Exercise data START
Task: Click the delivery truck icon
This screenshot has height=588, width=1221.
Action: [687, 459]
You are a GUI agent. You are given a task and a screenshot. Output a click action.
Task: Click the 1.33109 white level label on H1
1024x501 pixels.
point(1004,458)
Exercise data END
**Work item:** Set down all of the records shown above once more, exactly.

**The completed task:**
Task: Click the delivery truck icon
This screenshot has height=588, width=1221.
Action: [687, 459]
You are a GUI agent. You are given a task and a screenshot. Output a click action.
Task: Click the 1.33109 white level label on H1
1024x501 pixels.
point(1004,458)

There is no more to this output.